Supplied material:

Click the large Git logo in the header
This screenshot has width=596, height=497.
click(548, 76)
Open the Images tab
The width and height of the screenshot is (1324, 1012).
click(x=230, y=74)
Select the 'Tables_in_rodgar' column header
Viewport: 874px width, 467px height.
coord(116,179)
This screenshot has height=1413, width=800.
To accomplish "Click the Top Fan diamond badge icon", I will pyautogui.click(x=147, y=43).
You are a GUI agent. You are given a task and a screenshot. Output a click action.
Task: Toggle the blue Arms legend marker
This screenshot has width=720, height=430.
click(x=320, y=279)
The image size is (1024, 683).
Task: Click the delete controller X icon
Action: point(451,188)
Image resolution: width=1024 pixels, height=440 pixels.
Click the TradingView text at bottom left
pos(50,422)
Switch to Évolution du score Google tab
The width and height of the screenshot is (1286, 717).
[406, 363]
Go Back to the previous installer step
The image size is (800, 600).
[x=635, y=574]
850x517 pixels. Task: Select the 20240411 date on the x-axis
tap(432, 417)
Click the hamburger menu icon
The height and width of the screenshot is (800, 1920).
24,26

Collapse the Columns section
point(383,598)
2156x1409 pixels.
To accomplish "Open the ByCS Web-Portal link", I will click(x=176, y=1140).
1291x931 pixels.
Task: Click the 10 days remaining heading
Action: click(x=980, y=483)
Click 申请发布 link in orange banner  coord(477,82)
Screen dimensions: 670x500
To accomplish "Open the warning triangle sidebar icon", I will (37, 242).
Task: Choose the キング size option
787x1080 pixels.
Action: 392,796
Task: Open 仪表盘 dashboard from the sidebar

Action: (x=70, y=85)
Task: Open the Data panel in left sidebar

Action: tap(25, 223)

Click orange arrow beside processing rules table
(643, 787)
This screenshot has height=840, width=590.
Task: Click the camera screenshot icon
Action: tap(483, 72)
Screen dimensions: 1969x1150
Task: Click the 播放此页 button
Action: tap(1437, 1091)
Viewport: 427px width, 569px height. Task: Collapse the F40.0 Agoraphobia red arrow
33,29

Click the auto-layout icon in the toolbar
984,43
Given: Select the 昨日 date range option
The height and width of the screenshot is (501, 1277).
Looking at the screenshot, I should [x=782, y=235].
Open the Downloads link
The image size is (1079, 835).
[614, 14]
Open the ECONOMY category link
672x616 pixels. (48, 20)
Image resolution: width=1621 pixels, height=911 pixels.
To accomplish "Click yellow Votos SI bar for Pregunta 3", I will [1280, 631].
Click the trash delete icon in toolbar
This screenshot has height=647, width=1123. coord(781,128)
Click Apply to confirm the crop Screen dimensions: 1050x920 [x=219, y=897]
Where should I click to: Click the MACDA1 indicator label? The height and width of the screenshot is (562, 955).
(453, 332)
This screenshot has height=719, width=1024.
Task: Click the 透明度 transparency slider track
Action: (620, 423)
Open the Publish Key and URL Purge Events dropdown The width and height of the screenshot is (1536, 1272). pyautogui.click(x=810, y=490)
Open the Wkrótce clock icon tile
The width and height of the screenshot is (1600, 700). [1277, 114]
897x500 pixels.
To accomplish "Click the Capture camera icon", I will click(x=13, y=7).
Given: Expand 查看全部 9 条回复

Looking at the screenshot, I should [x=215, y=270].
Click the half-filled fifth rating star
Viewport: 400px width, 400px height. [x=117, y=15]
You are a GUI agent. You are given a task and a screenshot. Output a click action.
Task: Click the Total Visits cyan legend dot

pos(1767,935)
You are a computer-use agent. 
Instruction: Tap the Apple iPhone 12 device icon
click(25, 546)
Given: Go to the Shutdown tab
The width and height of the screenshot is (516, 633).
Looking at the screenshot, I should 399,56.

Exercise goal:
Can you reproduce every one of the lines above word for word, with nothing changed?

Result of the exercise:
Click the large Git logo in the header
This screenshot has width=596, height=497.
click(548, 76)
Open the Images tab
The width and height of the screenshot is (1324, 1012).
click(x=230, y=74)
Select the 'Tables_in_rodgar' column header
Viewport: 874px width, 467px height.
coord(116,179)
This screenshot has height=1413, width=800.
To accomplish "Click the Top Fan diamond badge icon", I will pyautogui.click(x=147, y=43).
You are a GUI agent. You are given a task and a screenshot. Output a click action.
Task: Toggle the blue Arms legend marker
This screenshot has width=720, height=430.
click(x=320, y=279)
The image size is (1024, 683).
Task: Click the delete controller X icon
Action: point(451,188)
Image resolution: width=1024 pixels, height=440 pixels.
Click the TradingView text at bottom left
pos(50,422)
Switch to Évolution du score Google tab
The width and height of the screenshot is (1286, 717).
[406, 363]
Go Back to the previous installer step
The image size is (800, 600).
[x=635, y=574]
850x517 pixels. Task: Select the 20240411 date on the x-axis
tap(432, 417)
Click the hamburger menu icon
The height and width of the screenshot is (800, 1920).
24,26

Collapse the Columns section
point(383,598)
2156x1409 pixels.
To accomplish "Open the ByCS Web-Portal link", I will click(x=176, y=1140).
1291x931 pixels.
Task: Click the 10 days remaining heading
Action: click(x=980, y=483)
Click 申请发布 link in orange banner  coord(477,82)
Screen dimensions: 670x500
To accomplish "Open the warning triangle sidebar icon", I will (37, 242).
Task: Choose the キング size option
787x1080 pixels.
Action: 392,796
Task: Open 仪表盘 dashboard from the sidebar

Action: (x=70, y=85)
Task: Open the Data panel in left sidebar

Action: tap(25, 223)

Click orange arrow beside processing rules table
(643, 787)
This screenshot has height=840, width=590.
Task: Click the camera screenshot icon
Action: tap(483, 72)
Screen dimensions: 1969x1150
Task: Click the 播放此页 button
Action: tap(1437, 1091)
Viewport: 427px width, 569px height. Task: Collapse the F40.0 Agoraphobia red arrow
33,29

Click the auto-layout icon in the toolbar
984,43
Given: Select the 昨日 date range option
The height and width of the screenshot is (501, 1277).
Looking at the screenshot, I should [x=782, y=235].
Open the Downloads link
The image size is (1079, 835).
[614, 14]
Open the ECONOMY category link
672x616 pixels. (48, 20)
Image resolution: width=1621 pixels, height=911 pixels.
To accomplish "Click yellow Votos SI bar for Pregunta 3", I will [1280, 631].
Click the trash delete icon in toolbar
This screenshot has height=647, width=1123. coord(781,128)
Click Apply to confirm the crop Screen dimensions: 1050x920 [x=219, y=897]
Where should I click to: Click the MACDA1 indicator label? The height and width of the screenshot is (562, 955).
(453, 332)
This screenshot has height=719, width=1024.
Task: Click the 透明度 transparency slider track
Action: (620, 423)
Open the Publish Key and URL Purge Events dropdown The width and height of the screenshot is (1536, 1272). pyautogui.click(x=810, y=490)
Open the Wkrótce clock icon tile
The width and height of the screenshot is (1600, 700). [1277, 114]
897x500 pixels.
To accomplish "Click the Capture camera icon", I will click(x=13, y=7).
Given: Expand 查看全部 9 条回复

Looking at the screenshot, I should [x=215, y=270].
Click the half-filled fifth rating star
Viewport: 400px width, 400px height. [x=117, y=15]
You are a GUI agent. You are given a task and a screenshot. Output a click action.
Task: Click the Total Visits cyan legend dot

pos(1767,935)
You are a computer-use agent. 
Instruction: Tap the Apple iPhone 12 device icon
click(25, 546)
Given: Go to the Shutdown tab
The width and height of the screenshot is (516, 633).
Looking at the screenshot, I should 399,56.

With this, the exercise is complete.